Substring() creates a new string, allocating the necessary memory and copying each character into it.

This example calls Substring() only once but imagine the performance issue that this is for a common scenario like parsing text files (CSV, XML, JSON, YAML and so on) where it’s called thousands of times.

A string can easily be converted into a ReadOnlySpan<char> using the AsReadOnlySpan() extension method. The resulting span is read-only, preserving the immutability of the string.

You can then use the Slice() to get a reference to a portion of the string without copying it.

var slice = helloWorld.AsReadOnlySpan().Slice(0, 5);
Console.WriteLine(slice.ToArray());

Slice() is a method that returns another Span<T> for the same buffer but with different boundaries.

AsReadOnlySpan() has overloads that allow the conversion to span and get a slice of it, in one single step:

var slice = helloWorld.AsReadOnlySpan(0, 5);
Console.WriteLine(slice.ToArray());

Please note that you’ll have major gains if you never convert the span back to a string as this will result in a memory allocations and a copy. Exactly what we are trying to avoid.

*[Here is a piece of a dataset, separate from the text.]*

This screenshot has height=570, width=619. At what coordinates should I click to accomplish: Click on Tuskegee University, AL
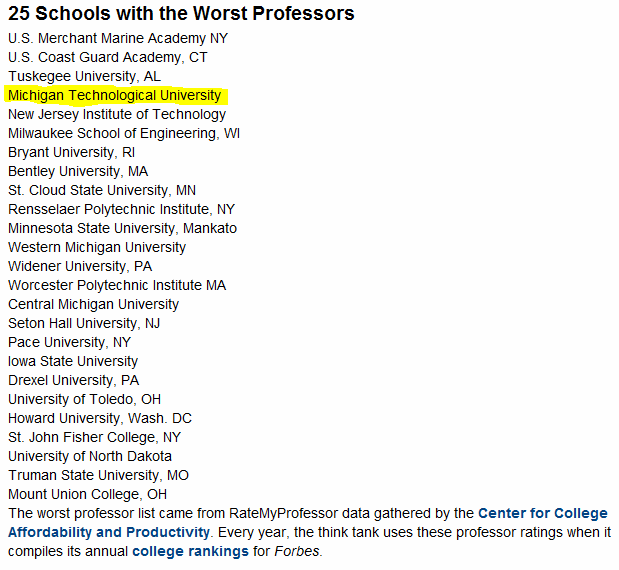pos(84,76)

For this reason, the .NET framework developers went through the Herculean task of adding overloads to all methods that accept string parameters, to now accept Span<char> or ReadOnlySpan<char>. There is also an implicit converter from string to ReadOnlySpan<char> keeping the code simple.

Unfortunately Console.WriteLine() is still missing this treatment so, I have to call ToArray() to be able to use it. Lets hope this is fixed in a future release.

Benchmarking

Using BenchmarkDotNet and a bit of code, it’s very easy to spot the difference between the use of Substring() and Slice().

To get a sub-string is much slower than a slice. While the performance of slices is independent of length, sub-strings are strongly affected by it:

  • 16x slower for 10 characters
  • 38x slower for 100 characters
  • 253x slower for 1000 characters

Slices use no heap allocations so there is also no time wasted in garbage collection.

Conclusion

Use Span<char> or ReadOnlySpan<char> for slicing strings. Use them also as argument types so that no conversion back to string is required.

You should extend these rules to any managed array type.